Est-il durable, pour la vie paysanne, que l’on continue ainsi à concentrer les terres — les paysans ne travaillent-ils pas ainsi toujours davantage pour moins de revenus ?

J. D. : Le modèle français reste un modèle à taille humaine, ancré sur les territoires. Aujourd’hui la taille moyenne est de 65 hectares ! On est bien loin des fermes qu’on rencontre à l’étranger ! L’enjeu de l’accès au foncier est toutefois essentiel pour permettre aux jeunes de s’installer. C’est sur cette question où nous devons aller plus loin. On a fait des premières avancées avec la proposition de loi Sempastous. Mais on doit être plus innovant comme par exemple avec la création de fonds de portage pour accompagner ceux qui s’installent. Je crois beaucoup en ces projets qui sont des solutions efficaces pour permettre l’installation de jeunes. Je souhaite qu’on puisse aboutir prochainement à la concrétisation d’un certain nombre d’entre eux.

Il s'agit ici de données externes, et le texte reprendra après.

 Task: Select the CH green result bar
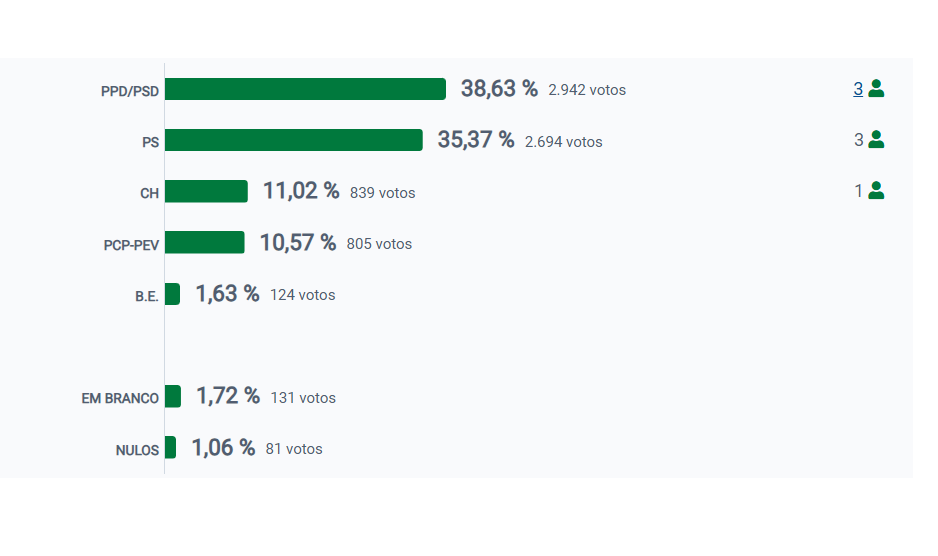(206, 191)
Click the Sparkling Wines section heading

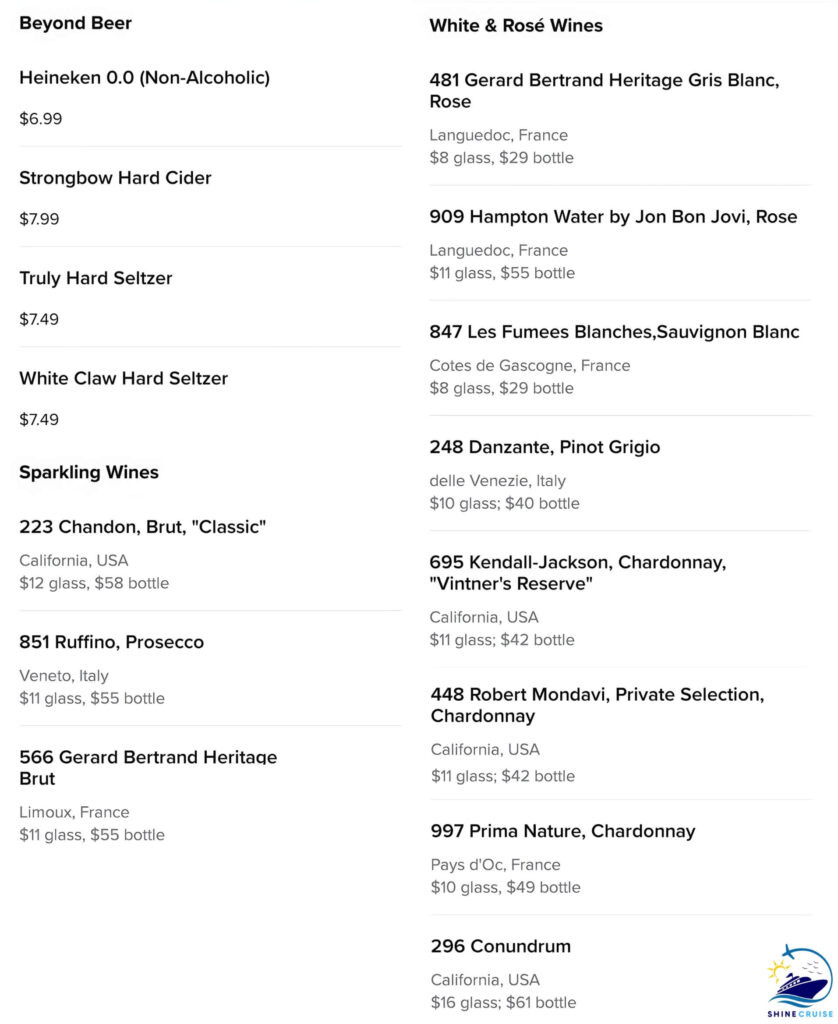[89, 472]
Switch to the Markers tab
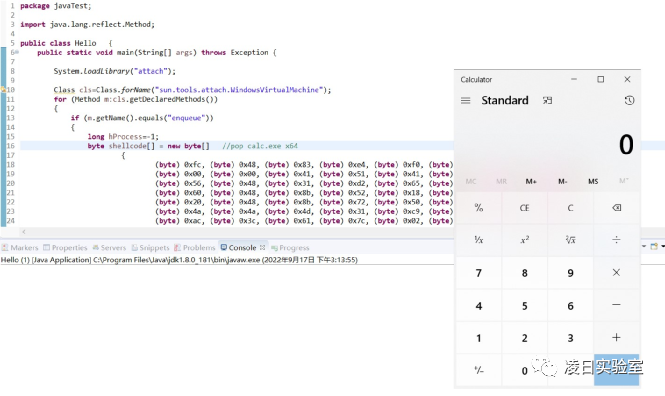The image size is (665, 396). tap(20, 248)
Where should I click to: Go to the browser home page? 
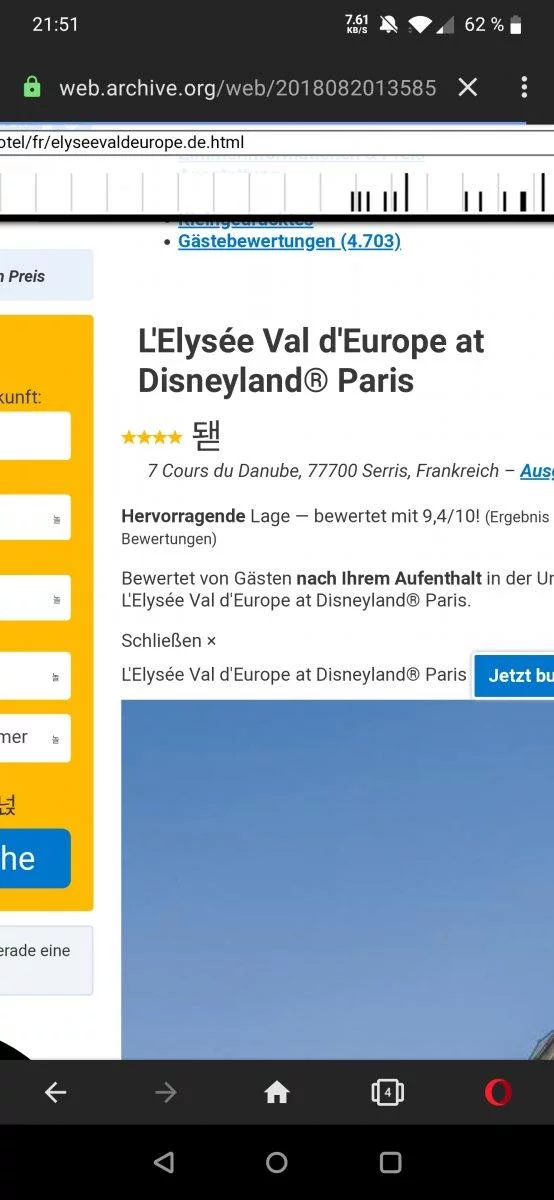point(277,1093)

A. C. : L’accès au foncier agricole est un pilier d’une agriculture durable avec l’installation. Nous avons besoin d’une politique foncière plus efficace qui permette d’un côté d’arrêter l’hémorragie de la surface agricole utile, en particulier dans les zones de forte pression et de fort potentiel agronomique, et de l’autre, de conforter notre modèle d’exploitation familiale. Il faut une nouvelle loi foncière permettant de mettre un coup d’arrêt à la concentration au profit de grandes structures de forme sociétaire ou capitalistique, totalement disproportionnées, intransmissibles et axées sur des systèmes agricoles très intensifs, quand elles ne sont pas désormais mises au service exclusif de productions non agricoles comme l’énergie.

 

Le modèle agricole actuel est-il durable ? Dans la négative, que s’agit-il d’imaginer, d’envisager ?

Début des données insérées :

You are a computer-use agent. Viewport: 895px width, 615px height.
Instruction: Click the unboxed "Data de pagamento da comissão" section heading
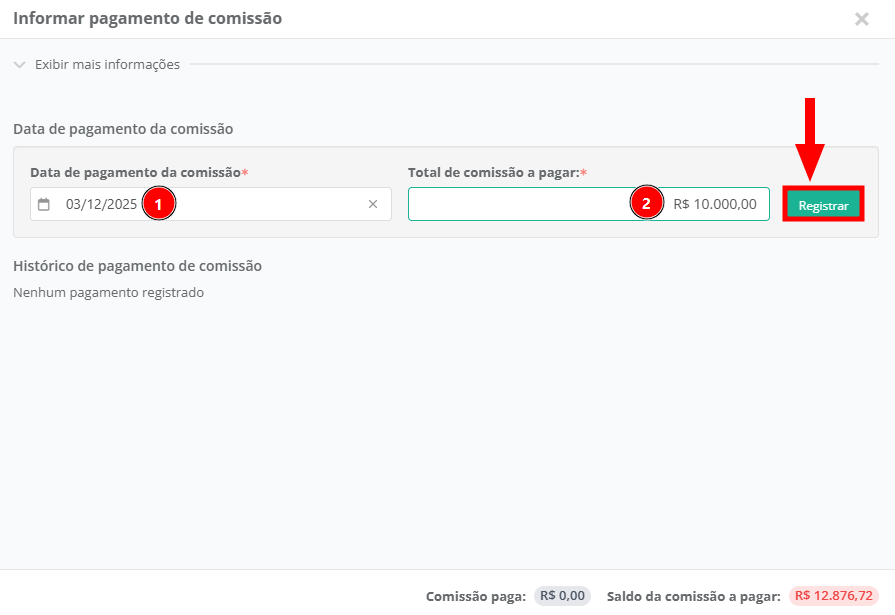tap(123, 129)
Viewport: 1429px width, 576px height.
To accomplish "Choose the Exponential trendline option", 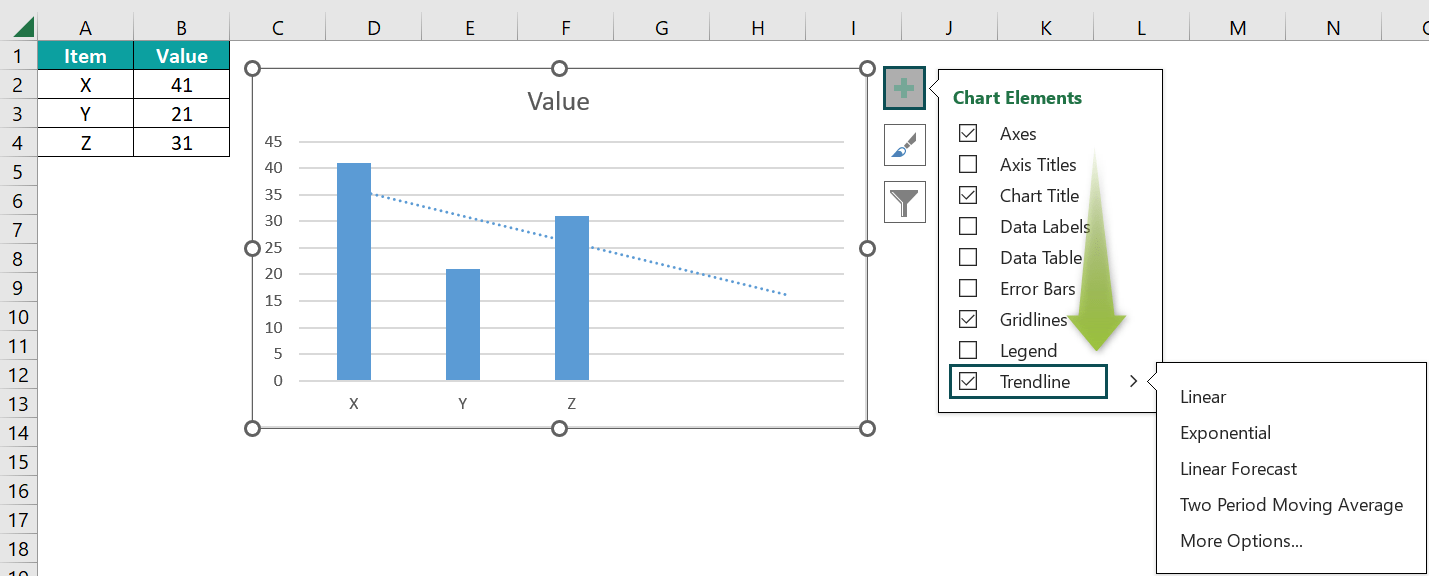I will pyautogui.click(x=1225, y=433).
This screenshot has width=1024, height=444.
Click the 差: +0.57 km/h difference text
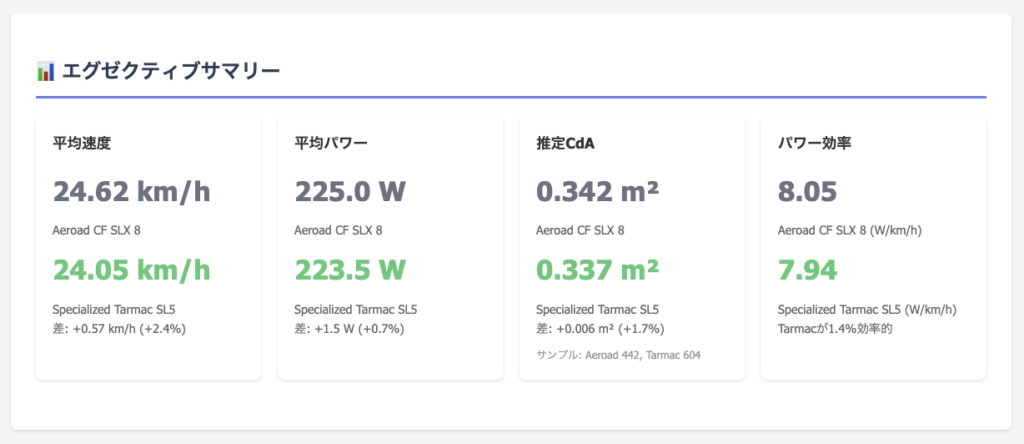[x=119, y=327]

J. D. : Il est résolument durable ! De nombreuses études le pointent d’ailleurs, l’agriculture française est l’une des plus durables du monde et cela grâce aux agriculteurs. Soyons fiers de notre modèle agricole ! Il est fondé sur la qualité de nos productions. N’en déplaisent à certains, les transitions avancent à grand pas. Faisons le choix, en tant que consommateur de cette agriculture locale, des territoires. Mais il faut, dans le même temps, affronter les défis qui sont face à nous. Je pense notamment à la question du changement climatique. Notre principal défi est là. Comment on adapte notre agriculture face aux effets du changement climatique ? C’est pour cela qu’on a lancé le Varenne agricole de l’eau et de l’adaptation au changement climatique. Le Premier Ministre a conclu ces travaux il y a deux semaines et permettez-moi de vous dire que ce Varenne est une belle avancée. Nous avons avancé sur des sujets attendus de très longue date comme l’assurance récolte, les stratégies d’adaptation des filières ou encore la gestion durable de l’eau. Ensuite, il faut reconnaître l’intérêt de l’Agriculture dans la lutte contre les dérèglements climatiques. La force de l’agriculture, c’est le sol agricole. Le sol agricole, c’est notre trésor. C’est lui qui nous permet de nous nourrir. C’est lui aussi qui permet de capter du CO² dans le sol. Car oui, on ne le sait que trop peu mais, sur Terre, le sol est le deuxième plus grand puits de carbone, juste après les océans et avant la forêt. Il nous faut encourager les pratiques qui favorisent cette séquestration du carbone, et les valoriser économiquement via l’émission de crédits carbone agricoles.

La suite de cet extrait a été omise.